In 2015, The Fusebox Festival, working with the City of Austin and thinkEast Developers, through a grant from ArtPlace America, commissioned Ghana ThinkTank to help interrogate people's assumptions about the roles they play in the gentrification process.
After several months of interviewing people concerned by, or involved in the process of, gentrification - including developers, community activists, new residents, long-term residents, city-councilors and small business owners – Ghana ThinkTank devised a way to activate this process publicly. We built a candy-looking folding cart mounted on wheels taken from a girl’s bicycle, with two benches facing each other. Each bench was labeled with an obnoxious LED screen in bright green pixels, giving audiences two options of where to sit: "GENTRIFIERS!" or "GENTRIFIED!" and linked to its own custom app.

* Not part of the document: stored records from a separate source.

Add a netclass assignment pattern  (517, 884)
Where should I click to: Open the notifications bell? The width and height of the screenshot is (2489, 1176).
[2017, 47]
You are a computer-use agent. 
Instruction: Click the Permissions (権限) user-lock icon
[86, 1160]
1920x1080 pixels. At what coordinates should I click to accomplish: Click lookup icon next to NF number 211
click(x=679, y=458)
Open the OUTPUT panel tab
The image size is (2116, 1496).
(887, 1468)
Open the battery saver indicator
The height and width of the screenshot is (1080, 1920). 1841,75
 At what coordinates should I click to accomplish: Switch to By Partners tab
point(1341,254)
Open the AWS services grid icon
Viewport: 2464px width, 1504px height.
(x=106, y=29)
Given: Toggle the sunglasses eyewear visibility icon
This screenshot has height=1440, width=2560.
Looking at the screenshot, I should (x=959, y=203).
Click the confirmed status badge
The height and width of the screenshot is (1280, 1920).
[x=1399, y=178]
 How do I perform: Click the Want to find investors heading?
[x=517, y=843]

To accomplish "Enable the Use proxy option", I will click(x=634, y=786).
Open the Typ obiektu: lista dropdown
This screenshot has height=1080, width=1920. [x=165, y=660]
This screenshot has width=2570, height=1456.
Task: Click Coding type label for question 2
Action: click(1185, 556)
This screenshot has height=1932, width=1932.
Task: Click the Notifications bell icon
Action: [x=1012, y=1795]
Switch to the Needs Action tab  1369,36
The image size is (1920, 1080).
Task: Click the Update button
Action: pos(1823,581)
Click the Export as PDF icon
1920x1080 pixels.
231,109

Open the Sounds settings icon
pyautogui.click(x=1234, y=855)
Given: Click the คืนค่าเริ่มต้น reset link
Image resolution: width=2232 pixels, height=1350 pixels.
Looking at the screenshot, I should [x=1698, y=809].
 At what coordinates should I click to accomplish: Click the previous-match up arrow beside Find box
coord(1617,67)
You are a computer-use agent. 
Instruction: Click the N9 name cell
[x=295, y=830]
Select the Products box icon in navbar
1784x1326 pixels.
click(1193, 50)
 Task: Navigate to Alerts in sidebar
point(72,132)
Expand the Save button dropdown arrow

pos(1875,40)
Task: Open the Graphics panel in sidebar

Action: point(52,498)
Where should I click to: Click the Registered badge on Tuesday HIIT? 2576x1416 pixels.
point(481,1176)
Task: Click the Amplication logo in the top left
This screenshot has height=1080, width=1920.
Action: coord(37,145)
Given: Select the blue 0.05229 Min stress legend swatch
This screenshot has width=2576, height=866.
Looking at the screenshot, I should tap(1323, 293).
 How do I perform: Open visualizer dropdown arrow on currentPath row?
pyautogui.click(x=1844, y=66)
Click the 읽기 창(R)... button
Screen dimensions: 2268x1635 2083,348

Those who identified as GENTRIFIERS sat at the “What’s your Austin Problem?” app, where they were instructed to record their personal problems with Austin.
Those who identified as GENTRIFIED sat at the “What’s Your Solution?” app, where they could swipe through a growing list of 100+ problems people had submitted about Austin.
This was an attempt to apply the flipped power dynamic, central to the Ghana ThinkTank process, to Austin in an accessible and localized way.
The cart traveled to parts of Austin known for gentrification. Some neighborhoods were on the verge of gentrification, and others had entirely been changed over to craft beer, lattes, yoga, and prix fixe farm-to-table menus.
It asked neighbors who are unwittingly competing against each other, sometimes despite their best intentions, to recognize the effects of their housing decisions.